Non passa giorno senza la sua ricerca. Ci si sta abituando a una razione quotidiana di statistiche, graduatorie, valutazioni che dovrebbero contribuire a vederci chiaro. Invece, succede l’opposto. L’eccesso di messaggi ne sminuisce l’impatto e crea un circolo vizioso che giustifica spontanee reazioni di rifiuto e di scetticismo. E, per finire, i risultati e le graduatorie di indagini persino ambiziose, frutto del lavoro di specialisti, accreditati da università e istituzioni autorevoli, perdono credibilità, si prestano addirittura al ridicolo. L’avallo di Harvard o della nostra Supsi non basta per salvare una ricerca, ormai estesa a qualsiasi ambito, dal pericolo della banalità e della contraddizione. Sembra, infatti, di assistere a una sorta di gioco, una scommessa sul «fa bene o fa male» che, da un’indagine all’altra, rovescia le conclusioni. Dal caffè al cioccolato, dal vino al sale, dagli integratori ai surgelati, dalla carne rossa alla farina bianca, si sprecano gli esempi di cibi passati dalla condanna all’assoluzione.
Ma la lente della ricerca incombe ormai su ogni ambito, anche quelli meno traducibili in cifre. Ecco che, la settimana scorsa, una squadra di studiosi presso l’università di Warwick (Regno Unito), dopo approfondite osservazioni, è giunta alla conclusione che «dormire bene contribuisce al benessere fisico e psicologico». Bella scoperta, verrebbe da dire, ma non è il caso di ironizzare. La notizia trova una conferma ufficiale su «Sleep», rivista che affronta il tema del sonno, dal profilo scientifico, precisando che «una buona dormita è come vincere al lotto», senza peraltro dimostrarlo. Mentre, spostandosi su un piano socio-psicologico, il World Happiness Report, patrocinato dall’ONU, in occasione della giornata mondiale della felicità, (sì, esiste anche quella) ha pubblicato l’elenco dei paesi da considerare, statisticamente, i più felici. Fra i quali, figuriamo anche noi, in quarta posizione, dopo Norvegia, Islanda e Danimarca. Un attestato da prendere con moderata soddisfazione, consapevoli che, nel nostro paese di certo ordinato e benestante, la felicità non sembra di casa. Basta guardarsi attorno. Le facce imbronciate dei nostri concittadini, e ticinesi in prima fila, trasmettono ben altri sentimenti.
Insomma, credere o non credere ai verdetti delle ricerche? Al di là dei limiti di risultati opinabili, sta di fatto che, qui, ci si trova alle prese con un fenomeno scientifico, culturale e professionale in continua espansione. Si allarga la sfera delle cose e dei comportamenti misurabili e cresce la schiera degli addetti ai lavori. Il ricercatore e la ricercatrice è diventato un iter professionale attraente, che comporta un certo prestigio, ed è persino di moda. Tant’è vero che, fra le parole maggiormente usate sul piano mondiale, lo scorso anno, figuravano proprio ricerca e ricercatore.

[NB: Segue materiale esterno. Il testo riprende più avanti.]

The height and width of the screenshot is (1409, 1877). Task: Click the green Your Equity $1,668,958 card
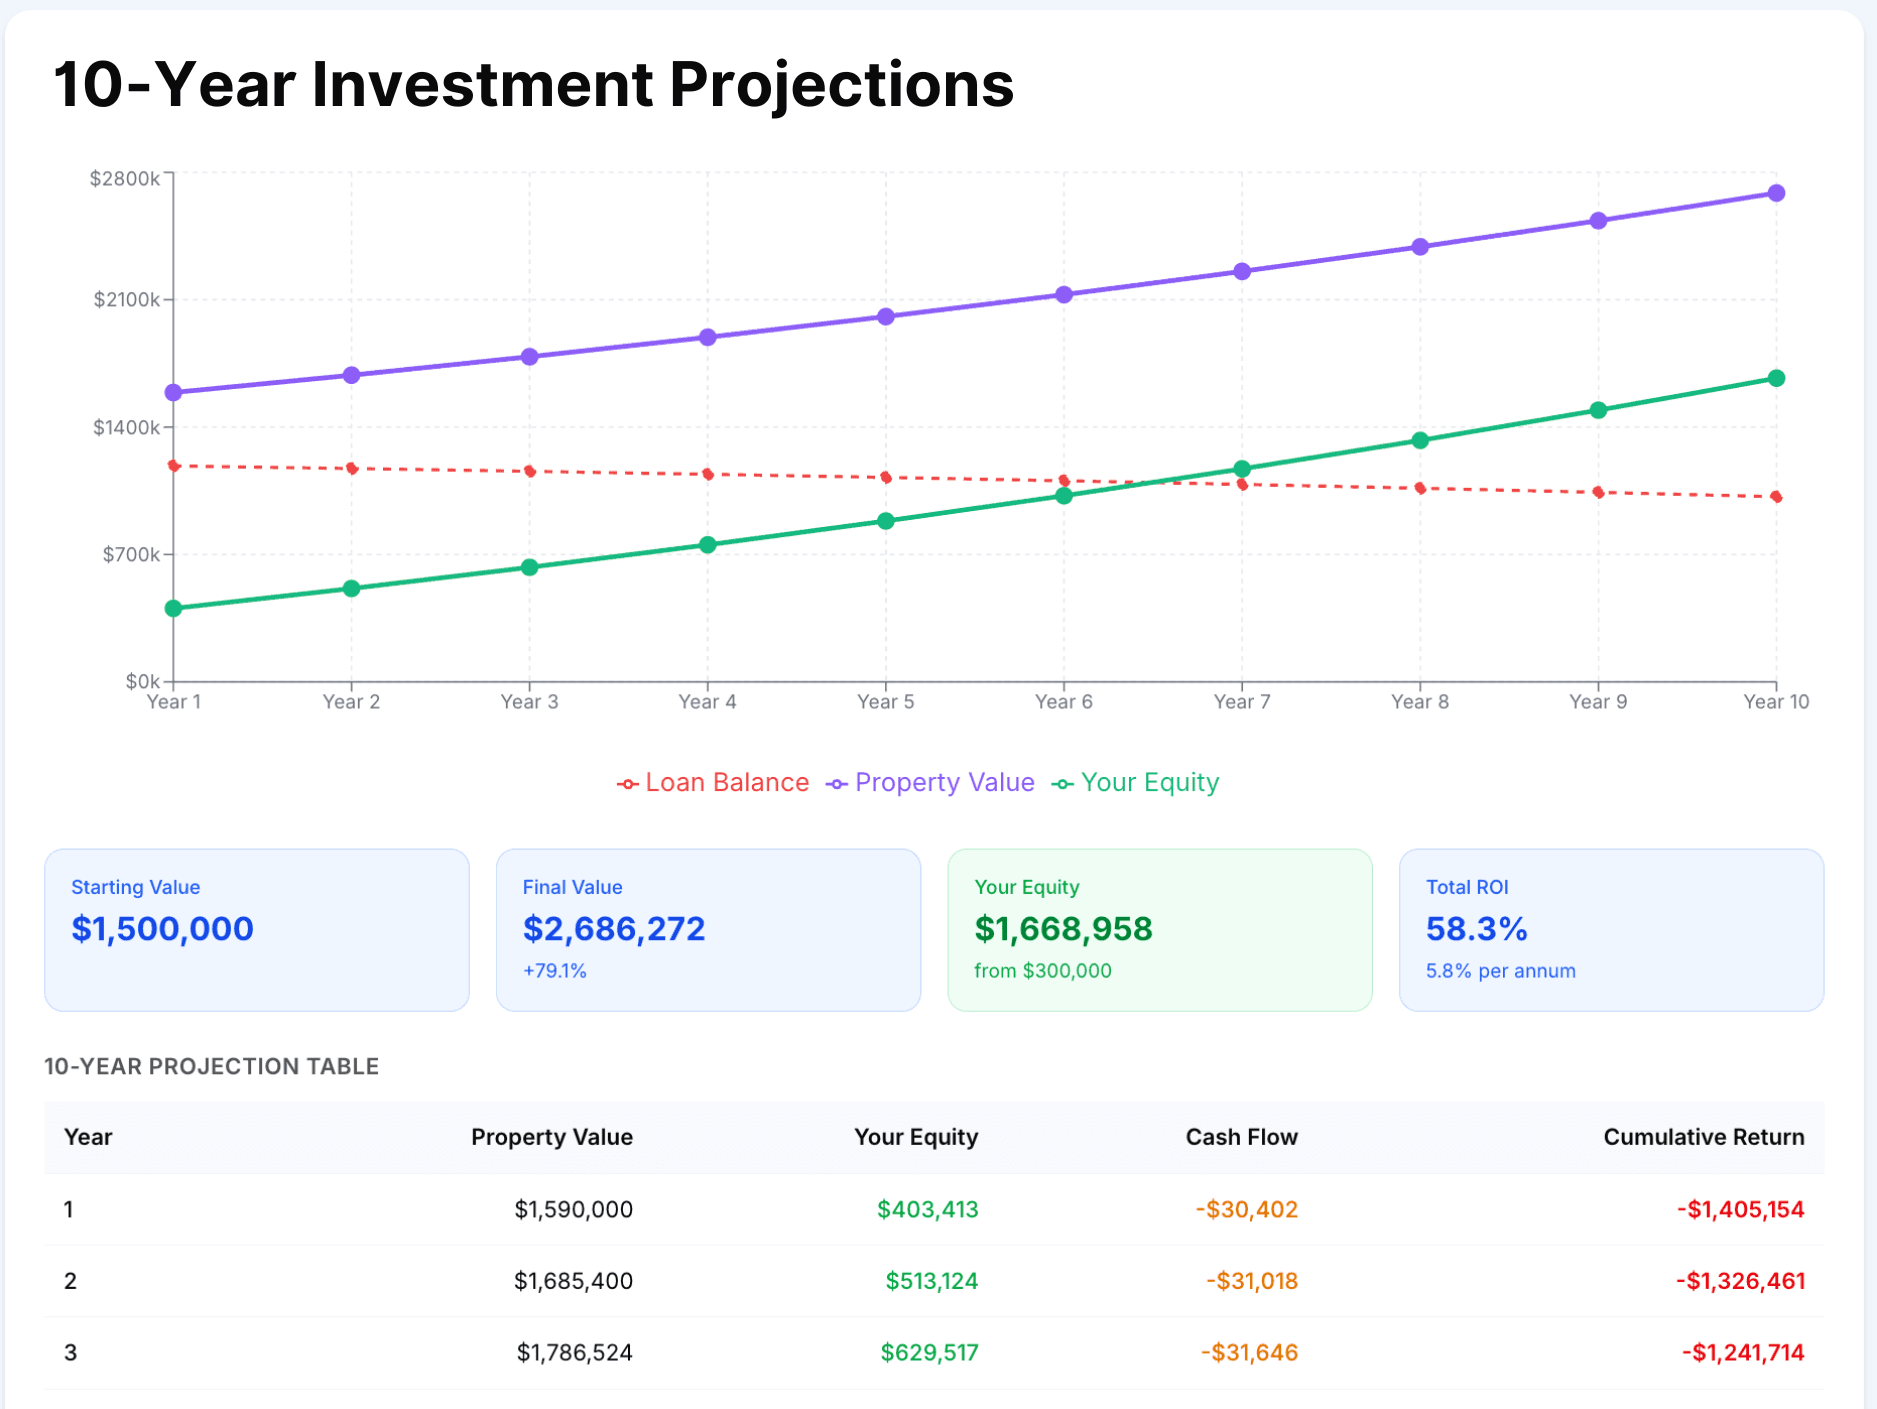point(1159,929)
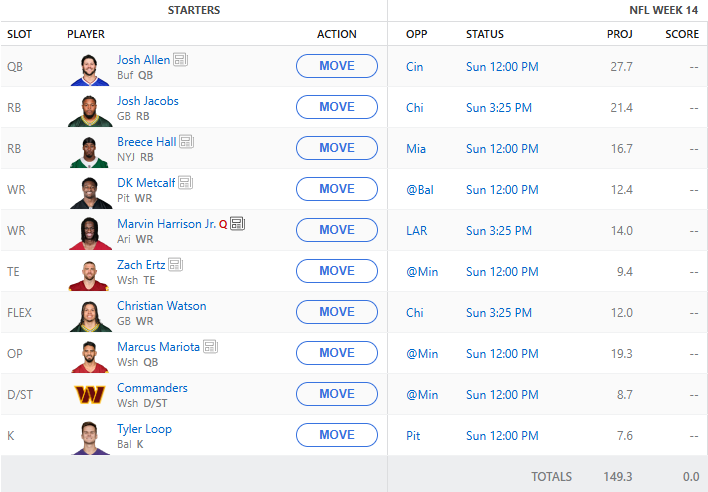This screenshot has height=492, width=708.
Task: Open Breece Hall's news note icon
Action: coord(187,142)
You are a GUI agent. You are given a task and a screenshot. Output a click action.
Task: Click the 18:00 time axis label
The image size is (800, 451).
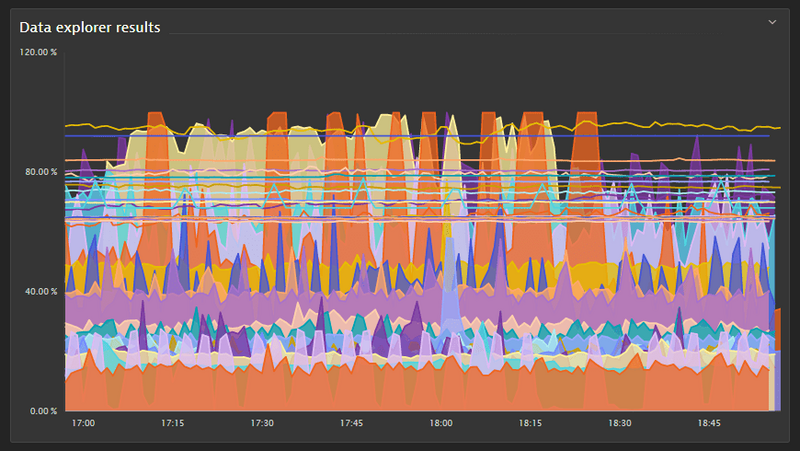441,424

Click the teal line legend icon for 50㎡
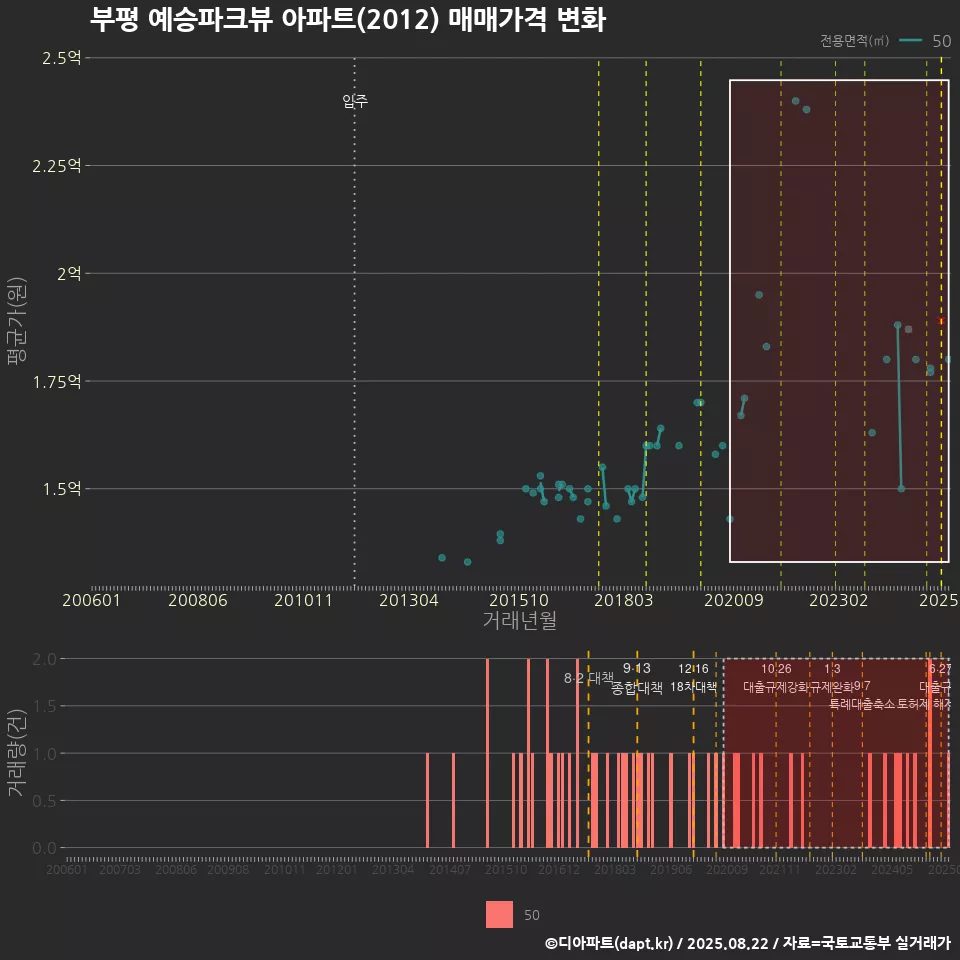tap(910, 41)
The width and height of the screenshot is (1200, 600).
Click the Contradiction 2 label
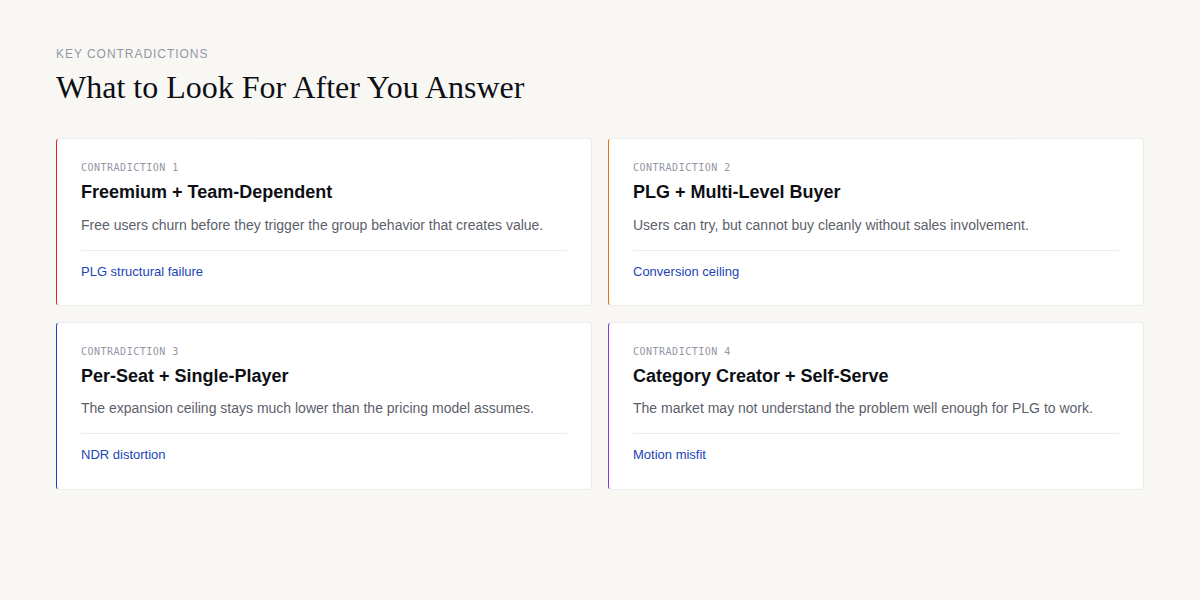click(x=681, y=167)
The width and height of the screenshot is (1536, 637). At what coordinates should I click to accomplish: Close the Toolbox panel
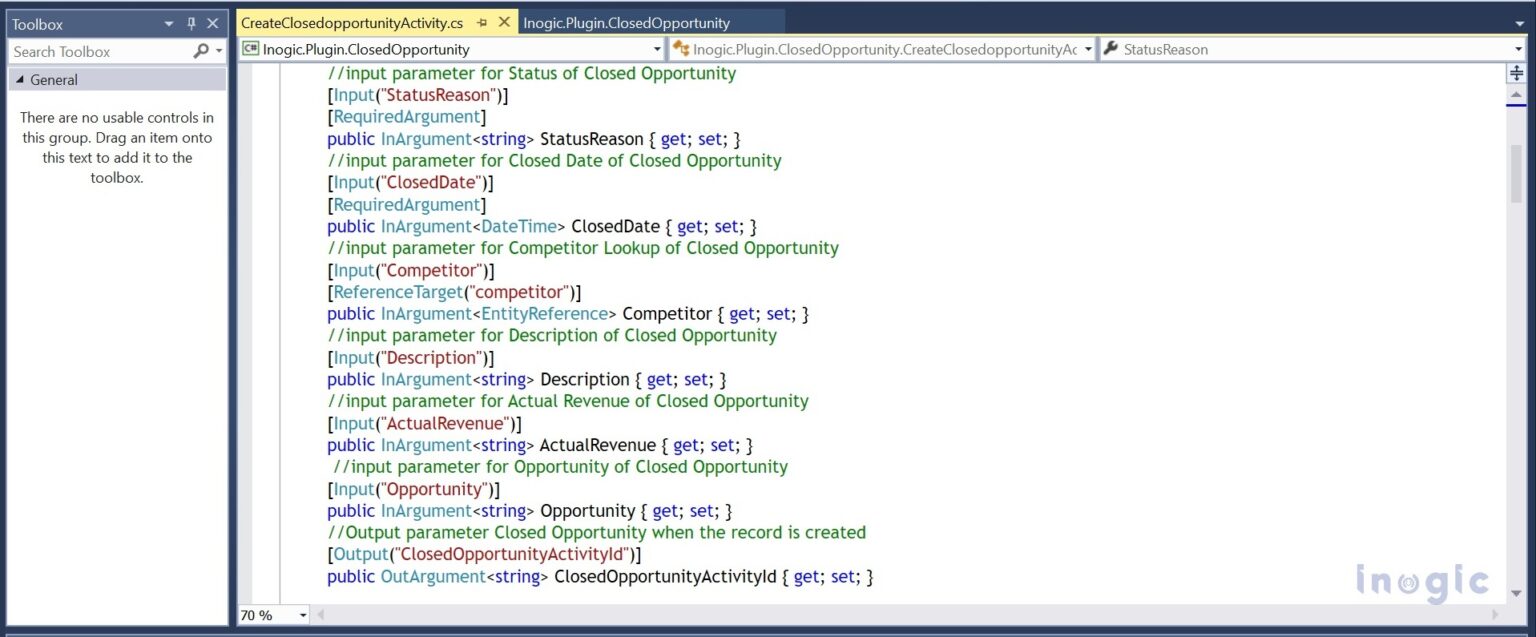[x=212, y=23]
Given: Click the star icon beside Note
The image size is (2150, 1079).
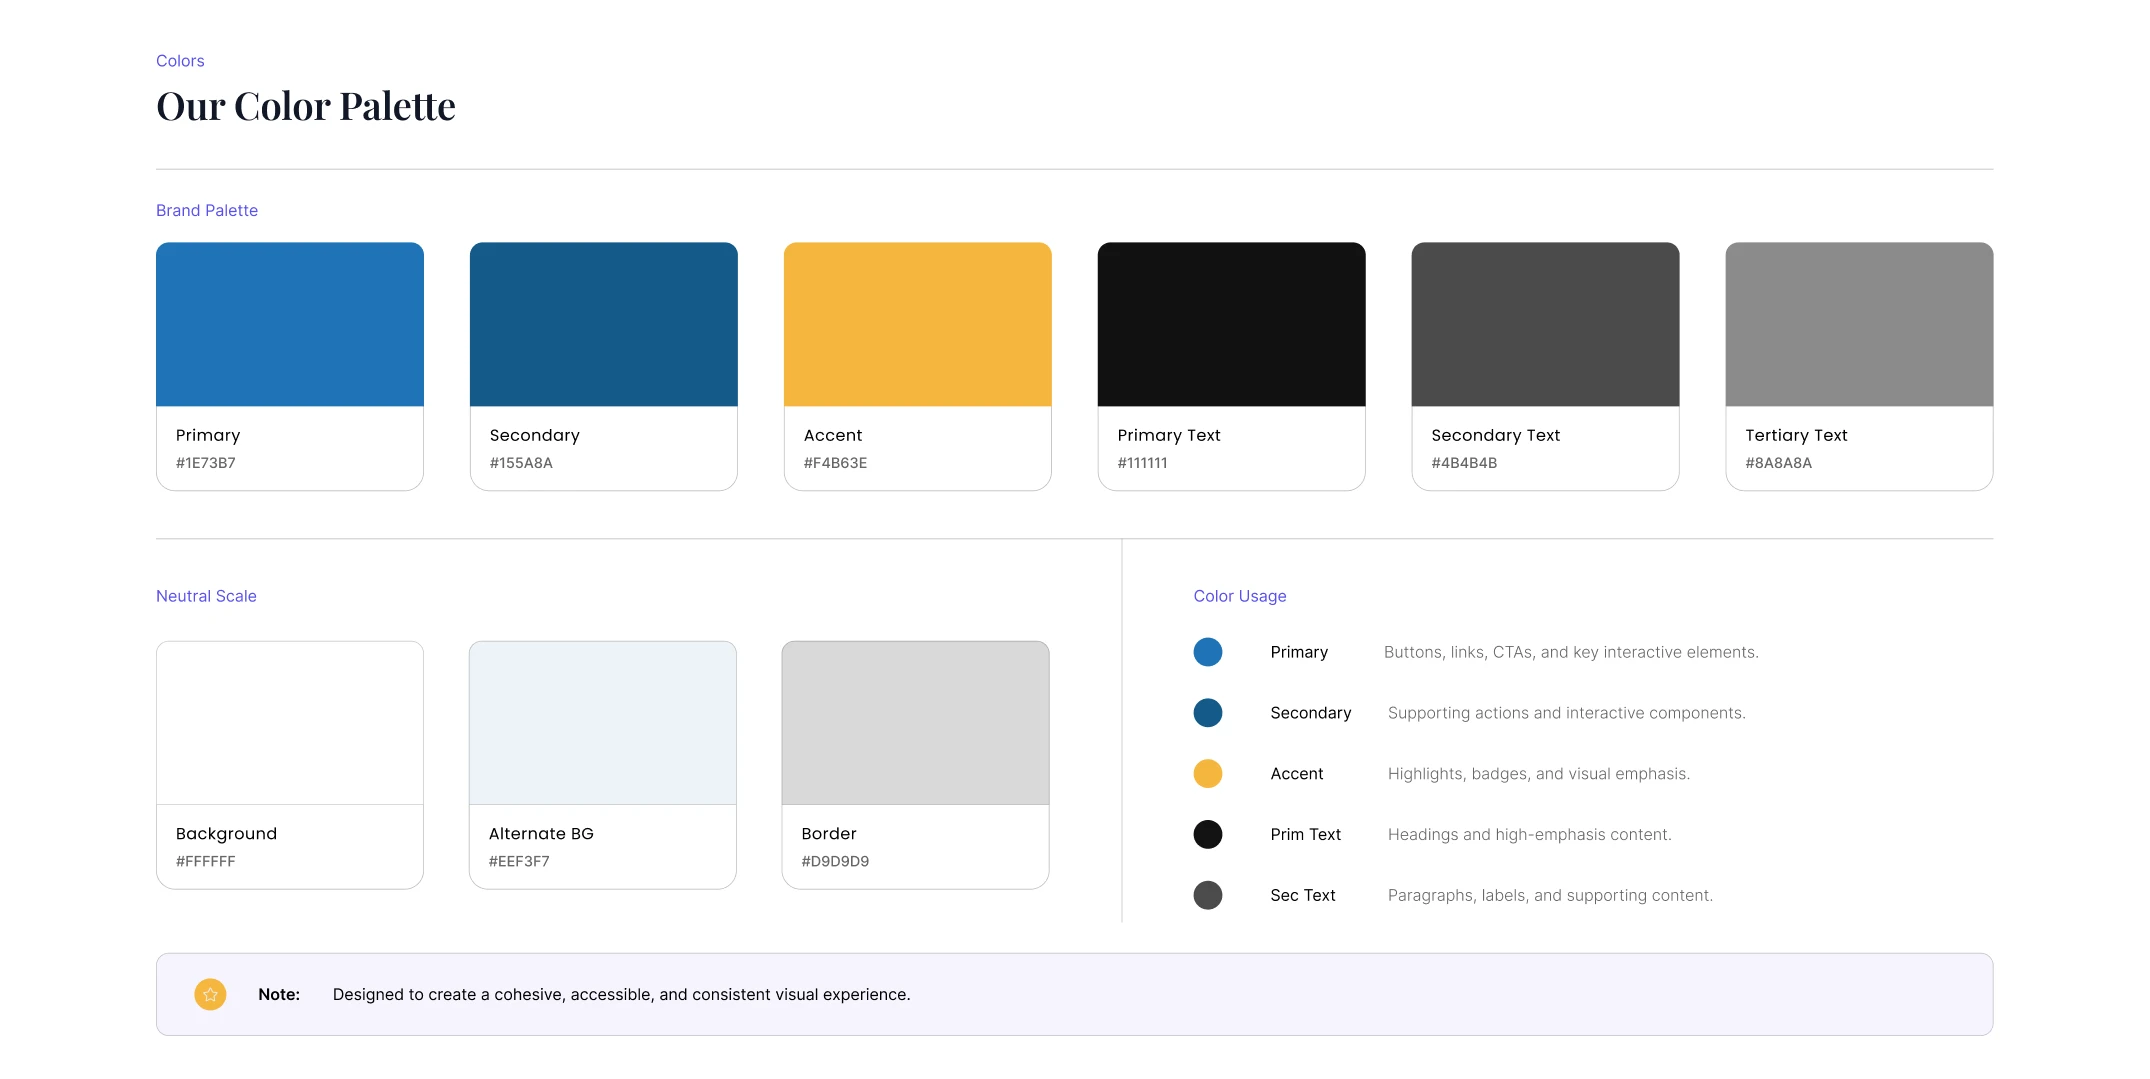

Ma, oltre che una promettente occasione di lavoro, la ricerca è diventato un hobby che, in Svizzera, si dirige verso la genealogia familiare. Una scelta, a prima vista insolita, non campata in aria però. Coincide, infatti, con la decantata riscoperta delle proprie radici e serve da antidoto alla globalizzazione e alla cultura multietnica. Il «Sonntagsblick», che questi umori li fiuta, dedicava, domenica scorsa, un servizio a questa «Ricerca dei propri avi su sponde infinite». Si tratta, infatti, di un viaggio interminabile che può riservare sorprese e persino delusioni. Si parte animati dalla curiosità e, non da ultimo dall’affetto e dall’orgoglio nei confronti di nonni, bisnonni, trisavoli, e via numerando, uomini e donne che, nell’immaginario collettivo, appartenevano a un passato virtuoso. Grandi fatiche e magari grandi talenti, come nel caso dei ticinesi, artigiani, architetti, scultori che lasciarono tracce gloriose in mezz’Europa. Basta fare il nome del Borromini. Senonché, frugando negli archivi e nei registri parrocchiali, si possono ritrovare figure di antenati non precisamente esemplari. Vagabondi, ladruncoli, perdigiorno, insomma la pecora nera, presente anche nelle famiglie d’antan. Intanto, anche questo hobby ha creato un fiorente settore commerciale. Con 2000 franchi è possibile ottenere il proprio albero genealogico con tanto di stemma.